** begin Document passage **

Note, too, our original purpose as humans, according to the Torah: Our first job title was gardener. Caring for the earth is surely holy work, Jewish work.

To engage in this holy work, where should we begin?

Mike: Because every deed has consequences, positive or negative, the first step is thoughtful observation: you observe, collect information, ask questions rooted in the three ethics of permaculture, and keep an open mind before making judgment and taking action.

Think about the three Rs—Reduce, Reuse, Recycle—in that order of importance. Begin by making small changes. Ask yourself: Will I start recycling? Composting? Carpooling? Riding my bike more? Growing herbs? You’ll be amazed at how small changes can start a domino effect.

Alex: Rabbi Hillel’s adage, “If I am not for myself, who am I? If I am only for myself, what am I? And if not now, when?” perfectly applies to our choices as consumers:

“If I am not for myself….”:I am entitled to take my share in this world.

“If I am only for myself….”:If I take more than my share, I am out of balance with what the world can give.

“And if not now, when?”:I will start now, because my every action affects someone else. Maybe I can afford to leave the lights on, but that means I’m telling the electric company to burn more coal, pollute more air, and harm more people and animals. Here in Israel, 1,600 people die each year from industrial, electrical, and vehicle exhaust-related air pollution.

So, the next time I shop, I won’t take the plastic bag; I’ll pack groceries in my backpack. Before going to bed, I’ll pull the plugs or turn off the power strip on all electronic appliances, because they use electricity even when they’re not in use. I’ll put a bucket in the shower and use the saved water to water my plants. And when the time comes to renovate my house, office, or synagogue, I’ll use the healthiest, most environmentally friendly materials I can find to conserve energy.

Given the magnitude of the world’s environmental ills, it may seem to many that what’s being proposed here is but a “drop in the bucket”—hardly worth the trouble.

Alex: From a permaculture perspective, we each need to take one step at a time with no preconditions as to the final outcome. From a Jewish perspective, Rabbi Tarfon addressed the concern regarding confronting a seemingly insurmountable challenge when he said: “It’s not up to you to complete the task, but neither are you free to desist from it.”

Am I already practicing permaculture if I grow food in my own organic garden?

Leah: Organic gardening addresses food production, which is only part of the whole. Permaculture takes into account the entire “ecological footprint” of the food cycle—tracing it along its path from production to consumption—where the initial inputs (seeds, fertilizers, soil amendments, water) come from, where it’s produced, how it gets to the consumer, and what happens to any waste along the way.

What permaculture gardening practices do you recommend?

Leah: In permaculture we talk about reducing waste by making sure that every single component in a system serves at least three different purposes. So, for example, if you join with others in growing fruits, vegetables, and herbs, the three benefits might be: 1) increasing awareness of what produce looks and tastes like straight from the earth; 2) discovering as a community the world beneath the soil; and 3) experiencing the empowering feeling of planting a seed and later harvesting an ear of corn or a head of broccoli.

** end Document passage **

> Given problem 1:
Please rewrite the permaculture interview starting at "Am I already" and ending at "do you recommend?", substituting "environmental footprint" for "ecological footprint".
> Given problem 2:
Translate this sentence from the permaculture interview into Spanish: "Organic gardening addresses food production, which is only part of the whole."

** begin Provided material **

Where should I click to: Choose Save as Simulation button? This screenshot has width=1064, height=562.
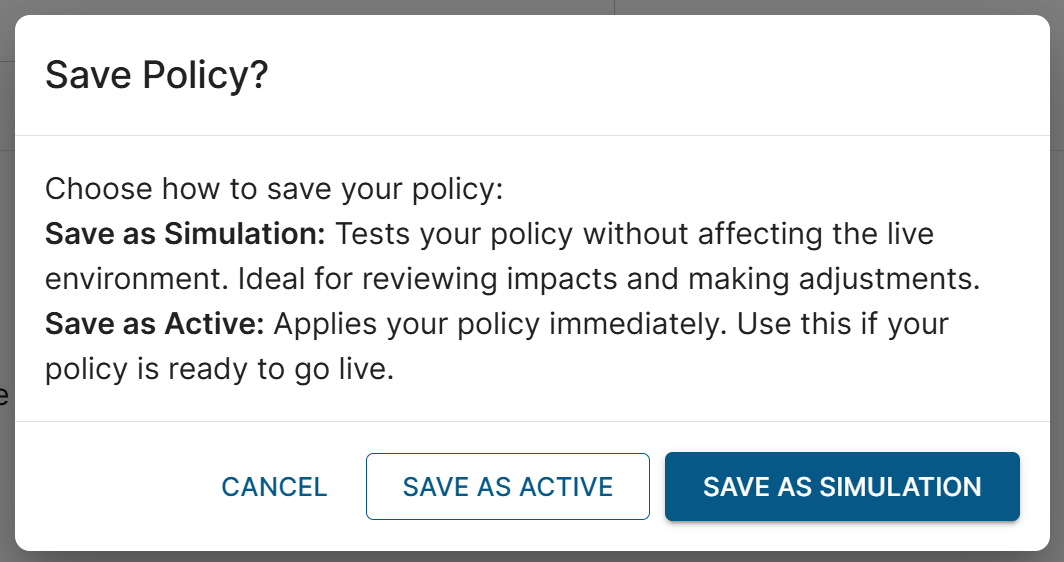(842, 487)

** end Provided material **

> Complete answer 1:
Am I already practicing permaculture if I grow food in my own organic garden?

Leah: Organic gardening addresses food production, which is only part of the whole. Permaculture takes into account the entire “environmental footprint” of the food cycle—tracing it along its path from production to consumption—where the initial inputs (seeds, fertilizers, soil amendments, water) come from, where it’s produced, how it gets to the consumer, and what happens to any waste along the way.

What permaculture gardening practices do you recommend?

> Complete answer 2:
La jardinería orgánica se ocupa de la producción de alimentos, que es solo una parte del todo.